There’s the books and science on climate change, and it is non-controversial in scientific realms; then there’s the media, where if you look, climate change is apparently a topic that is still up for debate. Whom will the public believe? The media, who knows how to present a narrative in an entertaining way, or scientists, who’s languages are often too inaccessible for the general public? This is why I began writing this blog. But even this is filtered through my personal lens. And I can understand that my personal lens are a little too snarky for a lot of peoples’ liking.

I have added to my book recommendations based on the stuff I’ve been reading recently. They are a pretty grim, but necessary read. By 2050, we’ll start to see a massive influx of ecological migrants and refugees from the Middle East and coastal settlements because their environment has become too hot and arid to live in, or their homes have drowned. I myself am from a country where my ancestral homes and lands are already partway under the Bay of Bengal, and by 2050 and rising sea-levels, it’s expected about 20% of my homeland will be under water. This is inevitable. But what we can try to do is make sure things don’t go even further than that. What will happen by 2060 is already set in stone but the rest…we can still try. If we have to die as a species, don’t you think we should go down swinging?

Look at how the world is handling the refugee crisis right now. How much better equipped do you think the world will be to handle the next wave of refugees so soon in our future? It’s expected to be a much bigger wave, from countries whose cultures are very dissimilar from ours. There is a need for scientists to work on new technologies to move towards renewable resources, not build another goddamn pipeline or mine for coal. Newsflash Drumpf, there is no such thing as “clean coal”; coal by its very nature emits a lot more greenhouse gases than any other fossil fuels.

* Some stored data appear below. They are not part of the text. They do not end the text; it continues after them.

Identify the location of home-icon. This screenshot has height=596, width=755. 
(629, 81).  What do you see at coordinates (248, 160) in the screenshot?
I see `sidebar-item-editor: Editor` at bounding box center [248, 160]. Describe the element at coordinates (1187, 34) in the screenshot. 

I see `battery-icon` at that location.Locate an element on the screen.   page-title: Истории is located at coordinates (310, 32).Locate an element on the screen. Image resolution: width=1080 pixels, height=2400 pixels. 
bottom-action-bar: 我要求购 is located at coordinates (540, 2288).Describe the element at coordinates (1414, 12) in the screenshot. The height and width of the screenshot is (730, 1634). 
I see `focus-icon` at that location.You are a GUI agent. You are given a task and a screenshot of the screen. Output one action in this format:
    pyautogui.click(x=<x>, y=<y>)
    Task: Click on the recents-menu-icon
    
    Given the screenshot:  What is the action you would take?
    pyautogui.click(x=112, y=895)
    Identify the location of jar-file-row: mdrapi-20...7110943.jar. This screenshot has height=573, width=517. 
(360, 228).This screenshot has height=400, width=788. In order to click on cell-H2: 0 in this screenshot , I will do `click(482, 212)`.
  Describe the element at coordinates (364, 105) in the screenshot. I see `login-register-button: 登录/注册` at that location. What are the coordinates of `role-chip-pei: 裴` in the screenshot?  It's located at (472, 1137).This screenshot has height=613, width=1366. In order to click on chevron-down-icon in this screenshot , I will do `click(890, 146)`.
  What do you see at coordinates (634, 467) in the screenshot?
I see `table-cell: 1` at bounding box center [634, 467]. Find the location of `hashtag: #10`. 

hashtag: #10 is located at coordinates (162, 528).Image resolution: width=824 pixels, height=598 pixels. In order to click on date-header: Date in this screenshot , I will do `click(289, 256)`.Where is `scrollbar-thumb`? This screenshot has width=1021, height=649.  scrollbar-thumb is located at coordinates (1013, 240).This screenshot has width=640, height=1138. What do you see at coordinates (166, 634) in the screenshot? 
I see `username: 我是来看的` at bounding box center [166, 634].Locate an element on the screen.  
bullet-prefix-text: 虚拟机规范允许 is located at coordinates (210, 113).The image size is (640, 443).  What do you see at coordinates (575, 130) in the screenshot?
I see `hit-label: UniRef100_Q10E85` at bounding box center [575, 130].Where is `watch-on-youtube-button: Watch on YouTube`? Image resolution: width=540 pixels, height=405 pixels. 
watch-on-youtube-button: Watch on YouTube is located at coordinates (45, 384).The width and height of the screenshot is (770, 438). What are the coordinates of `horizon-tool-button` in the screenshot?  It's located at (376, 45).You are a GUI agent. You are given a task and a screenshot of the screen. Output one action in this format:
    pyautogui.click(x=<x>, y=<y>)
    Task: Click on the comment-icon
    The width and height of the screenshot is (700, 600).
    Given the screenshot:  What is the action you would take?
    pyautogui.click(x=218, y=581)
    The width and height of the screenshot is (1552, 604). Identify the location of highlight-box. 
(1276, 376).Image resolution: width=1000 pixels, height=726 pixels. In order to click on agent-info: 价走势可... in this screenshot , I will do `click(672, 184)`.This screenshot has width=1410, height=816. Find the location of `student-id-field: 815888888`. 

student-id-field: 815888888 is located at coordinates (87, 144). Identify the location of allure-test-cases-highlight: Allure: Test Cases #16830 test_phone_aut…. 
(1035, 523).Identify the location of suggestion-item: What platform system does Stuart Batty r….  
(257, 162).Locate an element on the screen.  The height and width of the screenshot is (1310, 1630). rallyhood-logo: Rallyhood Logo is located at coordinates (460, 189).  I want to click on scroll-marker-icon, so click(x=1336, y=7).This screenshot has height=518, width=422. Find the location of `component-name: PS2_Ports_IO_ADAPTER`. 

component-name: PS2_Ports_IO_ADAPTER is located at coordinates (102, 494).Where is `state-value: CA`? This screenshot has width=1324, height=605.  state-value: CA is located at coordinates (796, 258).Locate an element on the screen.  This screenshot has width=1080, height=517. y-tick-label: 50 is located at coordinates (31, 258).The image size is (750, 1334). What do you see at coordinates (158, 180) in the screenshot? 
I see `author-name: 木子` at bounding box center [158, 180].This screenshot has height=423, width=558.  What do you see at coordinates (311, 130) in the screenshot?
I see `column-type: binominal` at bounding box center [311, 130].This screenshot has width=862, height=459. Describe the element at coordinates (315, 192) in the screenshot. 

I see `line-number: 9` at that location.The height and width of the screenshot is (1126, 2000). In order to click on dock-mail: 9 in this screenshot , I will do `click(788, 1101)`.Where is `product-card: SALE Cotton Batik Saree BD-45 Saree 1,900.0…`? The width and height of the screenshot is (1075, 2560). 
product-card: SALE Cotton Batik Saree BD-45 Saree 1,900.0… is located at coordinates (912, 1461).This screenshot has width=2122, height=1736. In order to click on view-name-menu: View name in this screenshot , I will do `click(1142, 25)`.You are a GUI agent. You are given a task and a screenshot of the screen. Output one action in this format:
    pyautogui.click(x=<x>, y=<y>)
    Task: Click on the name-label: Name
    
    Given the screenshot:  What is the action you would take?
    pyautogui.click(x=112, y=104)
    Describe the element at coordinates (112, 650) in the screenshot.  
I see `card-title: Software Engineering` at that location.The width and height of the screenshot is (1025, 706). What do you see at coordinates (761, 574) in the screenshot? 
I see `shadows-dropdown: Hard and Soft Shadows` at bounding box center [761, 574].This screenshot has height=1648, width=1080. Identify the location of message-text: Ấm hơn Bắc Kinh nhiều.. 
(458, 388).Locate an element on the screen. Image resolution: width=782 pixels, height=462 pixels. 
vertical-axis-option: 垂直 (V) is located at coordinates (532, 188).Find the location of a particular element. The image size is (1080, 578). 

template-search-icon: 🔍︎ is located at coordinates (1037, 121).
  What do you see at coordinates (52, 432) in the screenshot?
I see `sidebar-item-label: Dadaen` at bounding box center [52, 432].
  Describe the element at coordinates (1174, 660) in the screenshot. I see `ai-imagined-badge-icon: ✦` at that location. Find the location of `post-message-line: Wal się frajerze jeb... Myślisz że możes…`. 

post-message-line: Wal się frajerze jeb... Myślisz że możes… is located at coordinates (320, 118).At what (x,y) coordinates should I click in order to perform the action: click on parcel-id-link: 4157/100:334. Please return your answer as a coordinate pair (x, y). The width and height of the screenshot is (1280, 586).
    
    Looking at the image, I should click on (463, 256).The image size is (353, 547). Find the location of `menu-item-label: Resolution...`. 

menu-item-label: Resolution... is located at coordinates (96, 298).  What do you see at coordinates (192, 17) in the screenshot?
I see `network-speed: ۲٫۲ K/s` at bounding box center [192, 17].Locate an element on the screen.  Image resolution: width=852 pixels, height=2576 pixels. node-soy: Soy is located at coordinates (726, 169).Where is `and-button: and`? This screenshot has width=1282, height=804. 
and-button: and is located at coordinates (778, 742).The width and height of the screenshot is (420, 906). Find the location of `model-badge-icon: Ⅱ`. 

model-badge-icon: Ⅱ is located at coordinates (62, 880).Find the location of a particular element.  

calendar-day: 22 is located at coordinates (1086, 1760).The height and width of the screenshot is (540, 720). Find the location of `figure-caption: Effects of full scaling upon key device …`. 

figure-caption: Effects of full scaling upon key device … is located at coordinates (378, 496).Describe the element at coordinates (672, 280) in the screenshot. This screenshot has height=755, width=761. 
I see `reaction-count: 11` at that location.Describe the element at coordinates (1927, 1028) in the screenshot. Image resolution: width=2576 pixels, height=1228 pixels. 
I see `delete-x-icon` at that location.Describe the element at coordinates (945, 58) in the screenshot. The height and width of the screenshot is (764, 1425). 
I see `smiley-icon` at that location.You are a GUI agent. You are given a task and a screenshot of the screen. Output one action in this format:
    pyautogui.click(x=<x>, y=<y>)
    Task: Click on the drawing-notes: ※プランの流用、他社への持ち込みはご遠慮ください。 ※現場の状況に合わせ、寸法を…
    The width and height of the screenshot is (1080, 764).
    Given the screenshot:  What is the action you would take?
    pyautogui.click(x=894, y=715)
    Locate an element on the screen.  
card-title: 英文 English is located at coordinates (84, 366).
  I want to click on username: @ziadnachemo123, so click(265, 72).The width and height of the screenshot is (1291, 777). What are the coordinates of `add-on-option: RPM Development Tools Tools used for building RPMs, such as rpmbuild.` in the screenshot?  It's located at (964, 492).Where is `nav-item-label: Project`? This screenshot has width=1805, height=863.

Stop promising to “resurrect mining jobs” (I’m sure he said that, in much more incomplete sentences). It’s time to taper away our dependence of fossil fuels and set up the infrastructure necessary to shift to using renewable energy exclusively, and to lower our net energy consumption.

If the rednecks hate refugees now, imagine how much more they’re going to hate it when the number of refugees triple or quadruple, and not through any fault of their own. But because you don’t want to let go of your trucks and 4×4 and lavish single family homes with too many bedrooms. I don’t think knowing about it will change their mind, because I’m much too cynical. They’ll probably go about thinking “why should I deprive myself?” while the future comes at us; too slow to really see, but with the surety of death.

If you “fucking love” science, fucking start listening to it.